En un arranque de piedad por aquella mujer, a quien, ahora me estaba dando cuenta, no sólo su pasado la había maltratado, sino que su presente era injusto, y su futuro una tiniebla, me erguí en su paño de lágrimas, acordé ayudarla, convine en acompañarla, hablarle de cosas agradables sobre su maternidad, y darle apoyo cuando se deprimiera. Pero, como sucede a aquellos que aún razonamos, tan siquiera a ratos, me pregunté, al irse Tony, si yo debía inmiscuirme en ese problema. ¿Acaso sería aquella mujer una asesina? Ya estaba yo dentro del remolino, me sentía parte del asunto, porque, fueran las cosas como fueran, una cosa sí era cierta, Florentina necesitaba ayuda, y algo dentro de mí me decía que no era una asesina, sino una infeliz.

El embarazo de Florentina marchaba perfectamente, según el médico, su salud era muy buena. Y no sé si por mi ayuda o por las amenazas de Tony, quien de constante repetía que si ella matraquillaba con aquel asunto, que ni mencionar era bueno, él la dejaba, el hecho fue que nunca más se volvió a hablar del pasado, y ella no tuvo más crisis, al menos, en mi presencia.Pasó el tiempo, como siempre, según quien lo espera; Florentina y Tony recibieron el preciado regalo: varón de ocho libras al nacer y fuerte como un roble. Todo parecía capítulo cerrado, y realmente eso fue, capítulo cerrado, porque la novela aún no había terminado.

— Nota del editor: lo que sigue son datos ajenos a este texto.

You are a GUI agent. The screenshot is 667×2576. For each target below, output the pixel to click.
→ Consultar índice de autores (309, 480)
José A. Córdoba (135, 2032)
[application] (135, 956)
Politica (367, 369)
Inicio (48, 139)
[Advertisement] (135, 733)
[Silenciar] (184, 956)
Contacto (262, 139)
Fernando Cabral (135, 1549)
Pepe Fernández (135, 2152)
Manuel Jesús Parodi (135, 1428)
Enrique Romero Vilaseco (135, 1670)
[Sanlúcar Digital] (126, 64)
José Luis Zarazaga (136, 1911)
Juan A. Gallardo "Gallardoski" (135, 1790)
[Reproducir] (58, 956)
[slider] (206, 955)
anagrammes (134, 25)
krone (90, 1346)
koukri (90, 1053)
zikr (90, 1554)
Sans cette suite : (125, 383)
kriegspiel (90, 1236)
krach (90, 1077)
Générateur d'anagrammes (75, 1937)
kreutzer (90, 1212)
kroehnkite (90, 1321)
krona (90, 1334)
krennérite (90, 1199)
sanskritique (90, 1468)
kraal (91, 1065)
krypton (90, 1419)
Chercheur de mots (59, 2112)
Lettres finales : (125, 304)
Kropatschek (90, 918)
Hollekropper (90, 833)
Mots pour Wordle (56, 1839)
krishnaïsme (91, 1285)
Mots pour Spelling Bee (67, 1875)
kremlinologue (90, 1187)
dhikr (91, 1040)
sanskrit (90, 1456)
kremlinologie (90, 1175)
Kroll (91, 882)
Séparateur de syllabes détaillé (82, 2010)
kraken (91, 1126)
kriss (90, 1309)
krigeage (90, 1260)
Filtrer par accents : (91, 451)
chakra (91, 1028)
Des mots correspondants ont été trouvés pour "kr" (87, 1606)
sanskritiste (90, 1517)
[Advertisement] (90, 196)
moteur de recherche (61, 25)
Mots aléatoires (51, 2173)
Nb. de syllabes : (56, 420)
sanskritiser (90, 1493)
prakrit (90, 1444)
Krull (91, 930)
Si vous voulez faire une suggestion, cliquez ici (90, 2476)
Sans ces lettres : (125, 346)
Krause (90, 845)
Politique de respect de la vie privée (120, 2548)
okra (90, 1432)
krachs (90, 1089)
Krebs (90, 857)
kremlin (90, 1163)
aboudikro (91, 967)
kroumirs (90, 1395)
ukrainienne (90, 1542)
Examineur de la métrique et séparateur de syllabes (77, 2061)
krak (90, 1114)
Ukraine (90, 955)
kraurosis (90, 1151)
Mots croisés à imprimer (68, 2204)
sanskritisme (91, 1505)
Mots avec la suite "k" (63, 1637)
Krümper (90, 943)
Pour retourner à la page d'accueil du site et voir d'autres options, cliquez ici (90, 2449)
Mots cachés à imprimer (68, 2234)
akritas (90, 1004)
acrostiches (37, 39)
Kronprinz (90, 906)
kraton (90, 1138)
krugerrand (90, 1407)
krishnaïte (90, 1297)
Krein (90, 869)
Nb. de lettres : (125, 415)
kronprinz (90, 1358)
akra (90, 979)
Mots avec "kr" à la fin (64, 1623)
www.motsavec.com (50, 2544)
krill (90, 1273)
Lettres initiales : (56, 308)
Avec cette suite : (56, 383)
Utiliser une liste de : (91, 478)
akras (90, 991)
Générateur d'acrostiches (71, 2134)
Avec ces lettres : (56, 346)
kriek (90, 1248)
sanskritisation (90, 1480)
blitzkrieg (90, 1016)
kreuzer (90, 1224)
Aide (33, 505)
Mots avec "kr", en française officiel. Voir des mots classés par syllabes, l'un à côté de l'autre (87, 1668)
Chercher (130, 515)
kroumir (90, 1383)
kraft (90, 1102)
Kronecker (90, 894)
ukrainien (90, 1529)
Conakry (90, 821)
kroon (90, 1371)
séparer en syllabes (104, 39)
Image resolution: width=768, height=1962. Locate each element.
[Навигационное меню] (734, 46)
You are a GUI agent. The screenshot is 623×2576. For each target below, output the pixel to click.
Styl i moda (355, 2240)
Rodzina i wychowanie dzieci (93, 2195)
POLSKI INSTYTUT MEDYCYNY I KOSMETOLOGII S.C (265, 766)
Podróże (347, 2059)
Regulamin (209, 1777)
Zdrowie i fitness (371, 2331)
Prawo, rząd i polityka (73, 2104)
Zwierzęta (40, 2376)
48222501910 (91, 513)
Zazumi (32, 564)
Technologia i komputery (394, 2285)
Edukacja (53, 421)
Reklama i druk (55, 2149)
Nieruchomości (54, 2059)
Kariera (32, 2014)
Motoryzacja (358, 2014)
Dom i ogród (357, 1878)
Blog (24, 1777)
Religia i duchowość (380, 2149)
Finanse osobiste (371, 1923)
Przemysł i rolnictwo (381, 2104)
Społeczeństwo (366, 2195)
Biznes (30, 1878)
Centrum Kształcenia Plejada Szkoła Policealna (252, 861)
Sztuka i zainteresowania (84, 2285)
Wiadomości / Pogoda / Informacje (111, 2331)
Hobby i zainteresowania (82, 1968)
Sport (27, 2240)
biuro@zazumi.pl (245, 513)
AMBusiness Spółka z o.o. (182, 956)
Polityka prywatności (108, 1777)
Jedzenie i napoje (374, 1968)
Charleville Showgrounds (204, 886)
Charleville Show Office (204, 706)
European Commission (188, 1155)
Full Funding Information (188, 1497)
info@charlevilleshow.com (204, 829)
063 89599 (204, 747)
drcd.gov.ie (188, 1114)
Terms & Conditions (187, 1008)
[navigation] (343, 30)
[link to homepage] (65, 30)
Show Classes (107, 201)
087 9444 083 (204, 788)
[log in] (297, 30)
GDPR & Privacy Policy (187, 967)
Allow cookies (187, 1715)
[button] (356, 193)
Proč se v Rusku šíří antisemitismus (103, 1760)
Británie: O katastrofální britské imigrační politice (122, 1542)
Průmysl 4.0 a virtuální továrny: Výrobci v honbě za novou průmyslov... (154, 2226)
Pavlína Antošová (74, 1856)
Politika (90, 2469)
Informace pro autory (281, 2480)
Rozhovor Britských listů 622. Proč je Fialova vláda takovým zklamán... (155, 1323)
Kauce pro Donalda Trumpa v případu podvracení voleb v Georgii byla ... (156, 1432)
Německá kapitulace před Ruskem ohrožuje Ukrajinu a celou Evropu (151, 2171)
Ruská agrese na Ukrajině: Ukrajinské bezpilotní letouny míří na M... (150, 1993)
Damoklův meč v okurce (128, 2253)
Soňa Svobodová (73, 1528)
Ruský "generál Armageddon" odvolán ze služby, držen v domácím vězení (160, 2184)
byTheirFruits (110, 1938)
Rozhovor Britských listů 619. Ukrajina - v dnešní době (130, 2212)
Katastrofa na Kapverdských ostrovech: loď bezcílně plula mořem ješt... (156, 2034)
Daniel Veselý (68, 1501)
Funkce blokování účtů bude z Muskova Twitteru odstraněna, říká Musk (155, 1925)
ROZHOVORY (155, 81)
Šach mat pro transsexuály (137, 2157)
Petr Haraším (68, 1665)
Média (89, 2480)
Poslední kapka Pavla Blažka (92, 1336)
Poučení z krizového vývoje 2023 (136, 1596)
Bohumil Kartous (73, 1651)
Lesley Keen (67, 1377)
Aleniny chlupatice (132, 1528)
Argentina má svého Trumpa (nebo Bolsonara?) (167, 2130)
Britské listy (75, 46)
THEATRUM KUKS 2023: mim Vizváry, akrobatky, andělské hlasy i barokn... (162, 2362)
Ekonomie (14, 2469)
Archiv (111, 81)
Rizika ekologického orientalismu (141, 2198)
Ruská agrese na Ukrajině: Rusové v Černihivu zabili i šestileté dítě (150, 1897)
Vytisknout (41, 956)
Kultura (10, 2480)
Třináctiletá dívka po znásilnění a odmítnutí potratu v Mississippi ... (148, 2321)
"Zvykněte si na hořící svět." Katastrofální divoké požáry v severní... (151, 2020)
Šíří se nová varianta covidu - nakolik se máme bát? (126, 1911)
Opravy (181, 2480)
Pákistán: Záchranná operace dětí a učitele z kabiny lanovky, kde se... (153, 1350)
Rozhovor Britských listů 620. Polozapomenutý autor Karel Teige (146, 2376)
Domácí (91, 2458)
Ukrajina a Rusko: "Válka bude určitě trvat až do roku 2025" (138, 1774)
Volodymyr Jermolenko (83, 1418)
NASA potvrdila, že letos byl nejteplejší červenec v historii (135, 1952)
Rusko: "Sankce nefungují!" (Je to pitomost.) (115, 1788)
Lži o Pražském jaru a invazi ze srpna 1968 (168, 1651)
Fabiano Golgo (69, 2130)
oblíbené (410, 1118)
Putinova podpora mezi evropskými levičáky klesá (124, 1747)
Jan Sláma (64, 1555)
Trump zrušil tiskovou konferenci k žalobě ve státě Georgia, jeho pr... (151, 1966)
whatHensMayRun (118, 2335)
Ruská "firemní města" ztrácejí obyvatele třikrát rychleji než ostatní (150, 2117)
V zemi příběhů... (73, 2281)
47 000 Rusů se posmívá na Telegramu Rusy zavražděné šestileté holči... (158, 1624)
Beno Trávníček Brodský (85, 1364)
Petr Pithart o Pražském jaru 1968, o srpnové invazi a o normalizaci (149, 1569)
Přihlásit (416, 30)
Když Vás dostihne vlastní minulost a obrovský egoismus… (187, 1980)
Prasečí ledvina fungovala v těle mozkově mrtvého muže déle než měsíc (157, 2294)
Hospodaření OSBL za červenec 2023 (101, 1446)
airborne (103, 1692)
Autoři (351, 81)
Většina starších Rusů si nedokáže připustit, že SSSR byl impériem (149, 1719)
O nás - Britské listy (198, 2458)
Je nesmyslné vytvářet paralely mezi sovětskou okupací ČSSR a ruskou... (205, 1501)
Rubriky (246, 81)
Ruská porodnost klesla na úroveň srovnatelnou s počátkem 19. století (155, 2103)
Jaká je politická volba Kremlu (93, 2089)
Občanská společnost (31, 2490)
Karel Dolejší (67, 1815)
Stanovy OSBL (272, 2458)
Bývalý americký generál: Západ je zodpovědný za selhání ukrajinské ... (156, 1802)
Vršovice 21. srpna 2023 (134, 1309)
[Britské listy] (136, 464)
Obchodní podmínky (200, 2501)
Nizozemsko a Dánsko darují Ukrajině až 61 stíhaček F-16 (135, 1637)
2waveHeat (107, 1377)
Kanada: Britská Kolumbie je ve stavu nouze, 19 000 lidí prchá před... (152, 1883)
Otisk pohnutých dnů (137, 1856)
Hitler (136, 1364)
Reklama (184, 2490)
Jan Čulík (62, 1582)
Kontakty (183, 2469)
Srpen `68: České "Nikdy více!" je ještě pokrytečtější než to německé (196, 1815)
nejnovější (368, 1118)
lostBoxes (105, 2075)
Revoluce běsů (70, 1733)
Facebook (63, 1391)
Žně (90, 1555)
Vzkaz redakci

Producto de que mi vida, que para nada viene al caso, había cambiado, ya yo no vivía por aquel lugar, y habían pasado años, en los que, a excepción de una que otra llamada, sólo postales de Navidad intercambiábamos. De manera que la noticia me llegó por los titulares del periódico. Después de leerlo una y mil veces, no había duda, el hombre muerto a balazos era Tony, y su ejecutora, Florentina. Mi desconcierto me hacía ir de la sala a la cocina, pero en uno de esos recorridos, entré al cuarto, sin siquiera pensarlo; me cambié de ropas, tomé las llaves, me subí al auto, y en unas horas estaba yo en la cárcel de mujeres, visitando a Florentina.
Al llegar allí, supe que desde su detención, la cual ocurrió en su propia casa, ella permanecía en silencio; no había pronunciado palabra. Al sonido de los disparos, los vecinos llamaron a la policía, la que al llegar se había encontrado a Florentina sentada en el piso, con el niño entre los brazos, a unos metros del cadáver de Tony. Ella no ofreció resistencia, y el niño fue llevado a un centro de atención de menores sin familias.El médico que la atendía estuvo de acuerdo en que quizás una visita amiga fuera favorable a su paciente, y me permitieron verla. Estaba en un pabellón de enfermos mentales dentro de la prisión, aislada en una celda, al menos, hasta que los médicos determinaran su condición, para así decidir si era mentalmente competente o no, para ser llevada a juicio.
Una débil, delgada y pálida figura, un mármol, fue lo que encontré en aquella habitación. La cama estaba vacía, ella estaba sentada en una esquina, con la cabeza sobre sus rodillas, inmóvil. Yo me senté en el suelo, lo más cerca posible de ella, y para qué negarlo, me daba miedo tocarla, y sé que empecé a hablarle con voz insegura.
—Florentina, he venido porque soy tu amiga. No sé si podré hacer algo por ti –ella no parecía inmutarse–. Quizás por tu hijo, no lo sé, pero sentí la necesidad de venir a decirte que no estás sola, como debes estar pensando.

Había tanta paz en aquel lugar, en su silencio, que costaba trabajo entender que el motivo de aquel encuentro era un asesinato y que ella era una criminal. Me animé a pasar mi mano por su cabeza, con la suavidad necesaria para provocar una reacción favorable.
—Tú... –balbuceó– tú me puedes comprender.
Yo no pronuncié palabra alguna, hace tiempo aprendí que existe un silencio que nos da afirmación, seguridad y confianza.
—Tú –dijo, levantando la cabeza, y mirándome con la misma expresión que tiempo atrás me hizo comprender que no era una asesina–. Tú sabes lo que era mi’jo pa’mí. Tú no sabes que Juan mató mi niña, pero Tony no, yo no podía dejarlo que matara a mi’jo.
Creí que era el momento preciso y le dije:
—Ven, ¿quieres estar más cómoda en la cama?, ¿quieres hablarme a mí?
—No, yo aquí me quedo, pero tú oye lo que digo, porque no voy a tener má’ a mi’jo y tú lo vas a criar. ¿Me oyes? Yo quiero que un día él sepa que lo hice pa’ salvarlo.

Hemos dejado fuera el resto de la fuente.